Stored items:
###

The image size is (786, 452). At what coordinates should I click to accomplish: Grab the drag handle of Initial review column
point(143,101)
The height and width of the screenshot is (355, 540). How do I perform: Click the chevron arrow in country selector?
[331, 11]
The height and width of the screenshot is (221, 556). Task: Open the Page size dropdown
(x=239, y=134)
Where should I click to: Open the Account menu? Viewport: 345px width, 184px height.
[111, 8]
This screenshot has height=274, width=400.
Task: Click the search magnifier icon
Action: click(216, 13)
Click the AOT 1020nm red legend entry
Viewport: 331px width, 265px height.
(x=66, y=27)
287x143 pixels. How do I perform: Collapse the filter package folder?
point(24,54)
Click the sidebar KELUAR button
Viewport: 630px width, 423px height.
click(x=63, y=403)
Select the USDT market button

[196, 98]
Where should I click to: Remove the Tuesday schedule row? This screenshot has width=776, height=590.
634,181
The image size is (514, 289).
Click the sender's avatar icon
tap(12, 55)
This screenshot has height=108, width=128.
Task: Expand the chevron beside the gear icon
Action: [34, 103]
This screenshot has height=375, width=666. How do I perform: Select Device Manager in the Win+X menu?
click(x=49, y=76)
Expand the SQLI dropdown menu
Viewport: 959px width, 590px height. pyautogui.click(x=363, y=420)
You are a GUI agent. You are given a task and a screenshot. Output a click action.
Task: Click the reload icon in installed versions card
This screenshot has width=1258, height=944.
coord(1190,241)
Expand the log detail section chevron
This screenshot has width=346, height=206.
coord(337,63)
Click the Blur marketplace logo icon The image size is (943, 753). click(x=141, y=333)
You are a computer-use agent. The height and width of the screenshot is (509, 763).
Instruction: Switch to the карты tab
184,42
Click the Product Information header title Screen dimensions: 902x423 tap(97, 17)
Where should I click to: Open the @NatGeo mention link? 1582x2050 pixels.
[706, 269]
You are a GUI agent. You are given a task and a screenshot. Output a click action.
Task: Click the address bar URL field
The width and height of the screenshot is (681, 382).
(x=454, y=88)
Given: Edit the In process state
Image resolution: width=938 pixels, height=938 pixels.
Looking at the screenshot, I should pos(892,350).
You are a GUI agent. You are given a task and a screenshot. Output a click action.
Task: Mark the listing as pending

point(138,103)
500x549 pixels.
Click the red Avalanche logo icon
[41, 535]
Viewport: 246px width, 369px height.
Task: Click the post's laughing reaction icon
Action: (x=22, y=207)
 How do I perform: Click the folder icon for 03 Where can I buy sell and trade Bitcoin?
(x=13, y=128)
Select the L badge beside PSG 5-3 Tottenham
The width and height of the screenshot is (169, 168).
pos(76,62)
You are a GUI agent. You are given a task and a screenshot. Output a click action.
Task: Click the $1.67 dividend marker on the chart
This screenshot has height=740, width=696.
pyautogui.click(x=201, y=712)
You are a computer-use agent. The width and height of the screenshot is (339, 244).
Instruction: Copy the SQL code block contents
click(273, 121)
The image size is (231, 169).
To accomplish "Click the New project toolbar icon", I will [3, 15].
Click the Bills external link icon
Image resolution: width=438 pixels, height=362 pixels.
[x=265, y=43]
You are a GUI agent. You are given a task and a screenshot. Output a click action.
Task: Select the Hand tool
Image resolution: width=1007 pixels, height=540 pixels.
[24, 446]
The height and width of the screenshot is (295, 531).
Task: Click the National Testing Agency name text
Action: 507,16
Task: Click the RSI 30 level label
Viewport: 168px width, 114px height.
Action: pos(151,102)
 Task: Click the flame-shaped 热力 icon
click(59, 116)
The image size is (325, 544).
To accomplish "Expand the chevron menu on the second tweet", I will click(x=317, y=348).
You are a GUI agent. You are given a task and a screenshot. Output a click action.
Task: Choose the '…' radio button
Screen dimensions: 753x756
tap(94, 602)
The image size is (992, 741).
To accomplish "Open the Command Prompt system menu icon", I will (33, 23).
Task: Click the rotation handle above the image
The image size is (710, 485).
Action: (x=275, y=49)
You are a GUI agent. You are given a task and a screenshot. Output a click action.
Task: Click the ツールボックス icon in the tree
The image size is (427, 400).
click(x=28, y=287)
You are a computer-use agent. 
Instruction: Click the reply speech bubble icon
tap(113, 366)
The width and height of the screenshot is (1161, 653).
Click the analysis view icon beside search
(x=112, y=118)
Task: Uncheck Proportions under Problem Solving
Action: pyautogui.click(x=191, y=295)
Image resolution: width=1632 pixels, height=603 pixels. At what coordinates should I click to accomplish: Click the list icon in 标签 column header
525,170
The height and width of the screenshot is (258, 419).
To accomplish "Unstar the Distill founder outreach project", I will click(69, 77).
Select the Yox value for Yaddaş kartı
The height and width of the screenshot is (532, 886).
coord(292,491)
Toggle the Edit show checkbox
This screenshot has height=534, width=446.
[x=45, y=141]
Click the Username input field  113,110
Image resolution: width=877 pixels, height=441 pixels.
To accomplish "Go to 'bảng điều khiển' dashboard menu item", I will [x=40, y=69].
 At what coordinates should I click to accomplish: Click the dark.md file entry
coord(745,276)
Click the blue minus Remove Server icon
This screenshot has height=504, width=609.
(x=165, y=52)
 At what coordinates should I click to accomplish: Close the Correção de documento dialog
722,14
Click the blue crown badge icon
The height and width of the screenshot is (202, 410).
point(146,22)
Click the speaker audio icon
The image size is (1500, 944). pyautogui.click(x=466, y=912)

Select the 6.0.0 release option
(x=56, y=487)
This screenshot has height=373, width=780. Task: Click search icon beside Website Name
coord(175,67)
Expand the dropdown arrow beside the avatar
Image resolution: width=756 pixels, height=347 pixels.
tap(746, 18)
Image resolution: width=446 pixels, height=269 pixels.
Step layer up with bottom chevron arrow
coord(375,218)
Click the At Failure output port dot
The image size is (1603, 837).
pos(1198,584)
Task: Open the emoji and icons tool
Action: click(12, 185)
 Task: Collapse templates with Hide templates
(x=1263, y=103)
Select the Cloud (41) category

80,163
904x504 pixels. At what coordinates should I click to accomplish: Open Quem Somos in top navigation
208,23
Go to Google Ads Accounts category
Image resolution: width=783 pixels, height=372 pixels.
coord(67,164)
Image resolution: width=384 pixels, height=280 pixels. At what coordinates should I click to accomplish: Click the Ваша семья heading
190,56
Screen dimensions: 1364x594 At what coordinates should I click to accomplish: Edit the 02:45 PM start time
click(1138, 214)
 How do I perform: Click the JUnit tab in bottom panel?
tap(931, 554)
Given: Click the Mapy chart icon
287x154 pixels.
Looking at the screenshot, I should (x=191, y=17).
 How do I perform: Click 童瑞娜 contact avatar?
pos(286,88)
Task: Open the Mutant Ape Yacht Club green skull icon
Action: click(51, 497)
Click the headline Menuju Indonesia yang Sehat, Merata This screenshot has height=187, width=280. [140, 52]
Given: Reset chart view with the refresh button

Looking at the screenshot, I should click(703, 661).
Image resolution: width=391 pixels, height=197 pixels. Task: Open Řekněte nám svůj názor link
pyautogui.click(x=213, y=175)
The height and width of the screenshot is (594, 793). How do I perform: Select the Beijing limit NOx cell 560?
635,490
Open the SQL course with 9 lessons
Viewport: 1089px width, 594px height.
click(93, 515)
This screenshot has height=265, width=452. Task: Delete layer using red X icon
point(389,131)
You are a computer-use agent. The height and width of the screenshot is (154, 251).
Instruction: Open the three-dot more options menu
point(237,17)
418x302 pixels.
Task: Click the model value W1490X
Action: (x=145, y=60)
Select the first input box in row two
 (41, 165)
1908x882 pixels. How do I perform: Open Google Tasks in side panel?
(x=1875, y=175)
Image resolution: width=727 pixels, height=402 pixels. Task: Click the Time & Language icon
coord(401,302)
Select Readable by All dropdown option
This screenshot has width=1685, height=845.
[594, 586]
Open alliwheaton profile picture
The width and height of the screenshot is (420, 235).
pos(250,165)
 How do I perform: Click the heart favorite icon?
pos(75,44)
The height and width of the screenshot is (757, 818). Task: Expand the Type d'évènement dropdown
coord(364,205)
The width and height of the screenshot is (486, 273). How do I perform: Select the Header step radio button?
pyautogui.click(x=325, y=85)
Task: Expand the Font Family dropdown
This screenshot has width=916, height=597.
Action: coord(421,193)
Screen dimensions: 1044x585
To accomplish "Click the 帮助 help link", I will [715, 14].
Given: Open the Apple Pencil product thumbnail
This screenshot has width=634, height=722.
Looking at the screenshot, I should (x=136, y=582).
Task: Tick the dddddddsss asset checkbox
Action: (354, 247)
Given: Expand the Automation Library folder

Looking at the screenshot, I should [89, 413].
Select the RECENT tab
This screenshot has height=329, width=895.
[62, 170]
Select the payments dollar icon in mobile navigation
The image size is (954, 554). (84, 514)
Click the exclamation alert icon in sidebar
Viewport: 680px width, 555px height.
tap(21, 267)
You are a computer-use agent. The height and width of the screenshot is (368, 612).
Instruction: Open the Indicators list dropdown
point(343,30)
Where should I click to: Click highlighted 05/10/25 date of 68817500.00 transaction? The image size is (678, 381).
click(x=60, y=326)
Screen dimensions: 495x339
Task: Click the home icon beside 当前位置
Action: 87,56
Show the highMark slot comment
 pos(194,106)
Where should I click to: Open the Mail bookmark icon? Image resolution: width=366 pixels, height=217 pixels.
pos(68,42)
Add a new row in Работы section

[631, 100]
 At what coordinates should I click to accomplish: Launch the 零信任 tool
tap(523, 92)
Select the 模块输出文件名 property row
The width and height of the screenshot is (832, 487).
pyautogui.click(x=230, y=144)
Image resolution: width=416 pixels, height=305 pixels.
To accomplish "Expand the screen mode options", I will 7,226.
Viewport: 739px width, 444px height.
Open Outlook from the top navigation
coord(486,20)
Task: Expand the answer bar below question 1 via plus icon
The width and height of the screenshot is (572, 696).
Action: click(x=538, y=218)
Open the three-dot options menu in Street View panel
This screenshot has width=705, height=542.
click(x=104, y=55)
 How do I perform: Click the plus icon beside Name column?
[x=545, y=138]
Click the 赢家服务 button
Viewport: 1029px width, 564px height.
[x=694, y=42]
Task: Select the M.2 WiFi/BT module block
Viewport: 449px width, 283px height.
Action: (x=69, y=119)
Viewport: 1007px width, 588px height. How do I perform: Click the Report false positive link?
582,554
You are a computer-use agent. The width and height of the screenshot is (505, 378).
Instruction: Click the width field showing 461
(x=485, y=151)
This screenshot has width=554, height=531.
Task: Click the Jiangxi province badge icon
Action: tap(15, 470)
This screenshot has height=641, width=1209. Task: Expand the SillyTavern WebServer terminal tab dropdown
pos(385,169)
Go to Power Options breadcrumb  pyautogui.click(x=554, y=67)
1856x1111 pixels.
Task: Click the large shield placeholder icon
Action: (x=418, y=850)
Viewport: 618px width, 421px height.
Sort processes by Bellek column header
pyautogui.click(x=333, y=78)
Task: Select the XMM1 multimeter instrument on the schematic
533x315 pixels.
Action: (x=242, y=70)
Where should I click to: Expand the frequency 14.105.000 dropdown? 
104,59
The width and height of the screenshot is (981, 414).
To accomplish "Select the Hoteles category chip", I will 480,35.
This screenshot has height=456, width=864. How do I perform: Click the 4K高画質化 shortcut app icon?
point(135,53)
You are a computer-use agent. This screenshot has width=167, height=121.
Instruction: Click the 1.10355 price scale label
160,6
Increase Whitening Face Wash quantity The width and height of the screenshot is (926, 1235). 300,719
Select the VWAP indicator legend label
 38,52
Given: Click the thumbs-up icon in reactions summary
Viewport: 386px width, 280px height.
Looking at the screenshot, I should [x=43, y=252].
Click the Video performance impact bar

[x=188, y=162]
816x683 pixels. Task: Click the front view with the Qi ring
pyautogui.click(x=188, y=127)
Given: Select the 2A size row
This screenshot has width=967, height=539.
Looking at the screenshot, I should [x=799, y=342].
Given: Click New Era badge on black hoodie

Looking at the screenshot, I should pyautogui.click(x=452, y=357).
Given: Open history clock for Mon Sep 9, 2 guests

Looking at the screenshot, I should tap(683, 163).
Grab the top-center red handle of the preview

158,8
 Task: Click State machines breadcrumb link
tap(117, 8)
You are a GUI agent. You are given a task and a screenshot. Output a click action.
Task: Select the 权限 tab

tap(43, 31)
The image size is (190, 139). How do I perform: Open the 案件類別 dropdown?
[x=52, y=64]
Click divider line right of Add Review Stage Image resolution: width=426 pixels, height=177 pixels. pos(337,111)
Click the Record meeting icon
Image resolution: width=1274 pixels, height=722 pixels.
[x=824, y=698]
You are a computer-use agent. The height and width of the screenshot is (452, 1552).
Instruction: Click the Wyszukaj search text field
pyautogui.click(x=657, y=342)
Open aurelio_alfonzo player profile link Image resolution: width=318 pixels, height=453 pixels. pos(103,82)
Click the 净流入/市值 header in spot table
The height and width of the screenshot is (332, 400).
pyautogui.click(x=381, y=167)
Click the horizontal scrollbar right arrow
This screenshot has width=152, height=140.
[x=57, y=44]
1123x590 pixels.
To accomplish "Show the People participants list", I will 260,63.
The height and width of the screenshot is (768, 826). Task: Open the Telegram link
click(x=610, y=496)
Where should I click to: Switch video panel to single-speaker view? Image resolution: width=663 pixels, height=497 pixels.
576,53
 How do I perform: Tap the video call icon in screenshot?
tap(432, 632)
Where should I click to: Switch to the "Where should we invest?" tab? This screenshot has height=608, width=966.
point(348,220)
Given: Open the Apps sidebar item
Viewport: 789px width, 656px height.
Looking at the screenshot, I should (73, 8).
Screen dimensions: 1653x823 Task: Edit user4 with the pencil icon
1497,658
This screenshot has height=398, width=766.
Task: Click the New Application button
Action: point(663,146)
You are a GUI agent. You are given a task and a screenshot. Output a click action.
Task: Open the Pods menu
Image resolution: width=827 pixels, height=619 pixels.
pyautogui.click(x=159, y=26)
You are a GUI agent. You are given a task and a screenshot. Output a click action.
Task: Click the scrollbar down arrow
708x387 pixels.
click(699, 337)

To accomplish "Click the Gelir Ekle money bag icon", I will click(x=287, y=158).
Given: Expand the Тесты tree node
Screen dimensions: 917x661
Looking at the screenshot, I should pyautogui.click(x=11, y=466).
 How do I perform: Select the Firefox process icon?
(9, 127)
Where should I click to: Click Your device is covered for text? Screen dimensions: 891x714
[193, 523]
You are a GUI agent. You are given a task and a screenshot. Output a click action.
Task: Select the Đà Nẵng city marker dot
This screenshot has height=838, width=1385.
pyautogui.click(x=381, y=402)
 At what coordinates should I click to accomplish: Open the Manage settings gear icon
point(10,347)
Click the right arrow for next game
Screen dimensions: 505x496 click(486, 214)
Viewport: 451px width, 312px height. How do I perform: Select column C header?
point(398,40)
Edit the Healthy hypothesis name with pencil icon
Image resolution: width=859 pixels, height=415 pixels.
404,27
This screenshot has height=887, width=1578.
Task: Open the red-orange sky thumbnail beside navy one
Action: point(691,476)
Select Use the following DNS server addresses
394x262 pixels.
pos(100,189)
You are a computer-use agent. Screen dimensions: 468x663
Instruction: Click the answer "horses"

###

_TASK BRIEF_.
When a line in the data holds the word "scrollbar", show that line.

_EXPECTED OUTPUT_.
Click the horizontal scrollbar right arrow
Task: Click the scrollbar down arrow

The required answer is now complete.